== Records for this exercise ==

● ● ● ● ●

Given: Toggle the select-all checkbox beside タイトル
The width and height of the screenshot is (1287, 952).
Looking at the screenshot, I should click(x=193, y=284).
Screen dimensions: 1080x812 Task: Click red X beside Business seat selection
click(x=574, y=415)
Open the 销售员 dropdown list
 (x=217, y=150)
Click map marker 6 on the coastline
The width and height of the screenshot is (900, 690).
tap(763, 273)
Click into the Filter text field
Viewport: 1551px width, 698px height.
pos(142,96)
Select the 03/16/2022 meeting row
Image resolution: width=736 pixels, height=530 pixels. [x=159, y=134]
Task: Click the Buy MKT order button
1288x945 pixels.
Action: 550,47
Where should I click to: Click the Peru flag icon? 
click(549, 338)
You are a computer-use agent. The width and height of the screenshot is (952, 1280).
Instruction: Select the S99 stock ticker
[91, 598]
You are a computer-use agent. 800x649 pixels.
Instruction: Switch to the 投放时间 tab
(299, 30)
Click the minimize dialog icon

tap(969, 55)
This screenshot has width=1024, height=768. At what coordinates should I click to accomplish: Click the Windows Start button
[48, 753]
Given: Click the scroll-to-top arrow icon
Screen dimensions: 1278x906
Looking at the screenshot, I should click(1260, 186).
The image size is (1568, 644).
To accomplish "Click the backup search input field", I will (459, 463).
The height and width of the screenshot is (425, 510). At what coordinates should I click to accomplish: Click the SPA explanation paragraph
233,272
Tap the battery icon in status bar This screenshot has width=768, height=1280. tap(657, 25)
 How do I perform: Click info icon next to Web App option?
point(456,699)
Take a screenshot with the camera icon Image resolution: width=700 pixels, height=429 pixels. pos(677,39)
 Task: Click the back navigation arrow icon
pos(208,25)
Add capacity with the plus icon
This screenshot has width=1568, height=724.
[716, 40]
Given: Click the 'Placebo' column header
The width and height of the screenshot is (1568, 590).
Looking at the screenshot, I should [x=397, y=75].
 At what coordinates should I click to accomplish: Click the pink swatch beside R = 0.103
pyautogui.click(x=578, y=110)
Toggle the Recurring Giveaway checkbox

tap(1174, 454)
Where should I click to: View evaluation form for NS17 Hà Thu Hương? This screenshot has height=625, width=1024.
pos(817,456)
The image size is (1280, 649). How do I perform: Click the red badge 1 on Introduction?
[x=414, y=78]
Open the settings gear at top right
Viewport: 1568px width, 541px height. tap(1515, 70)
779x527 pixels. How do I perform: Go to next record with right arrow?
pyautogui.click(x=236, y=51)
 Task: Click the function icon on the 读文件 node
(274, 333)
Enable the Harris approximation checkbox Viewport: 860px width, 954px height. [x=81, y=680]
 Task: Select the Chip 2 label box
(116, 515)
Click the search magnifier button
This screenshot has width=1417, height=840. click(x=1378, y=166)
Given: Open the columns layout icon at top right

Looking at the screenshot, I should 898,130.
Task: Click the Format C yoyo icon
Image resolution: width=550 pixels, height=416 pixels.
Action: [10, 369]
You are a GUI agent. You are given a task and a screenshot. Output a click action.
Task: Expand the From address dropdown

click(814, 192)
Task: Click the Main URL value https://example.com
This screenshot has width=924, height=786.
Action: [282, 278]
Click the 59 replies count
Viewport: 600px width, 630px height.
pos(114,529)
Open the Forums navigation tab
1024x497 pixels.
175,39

● ● ● ● ●

== Exercise ==
Every line above that holds the string "agent" should be returned.

== Task solution ==
You are a computer-use agent. The width and height of the screenshot is (952, 1280).
You are a computer-use agent. 800x649 pixels.
You are a GUI agent. You are given a task and a screenshot. Output a click action.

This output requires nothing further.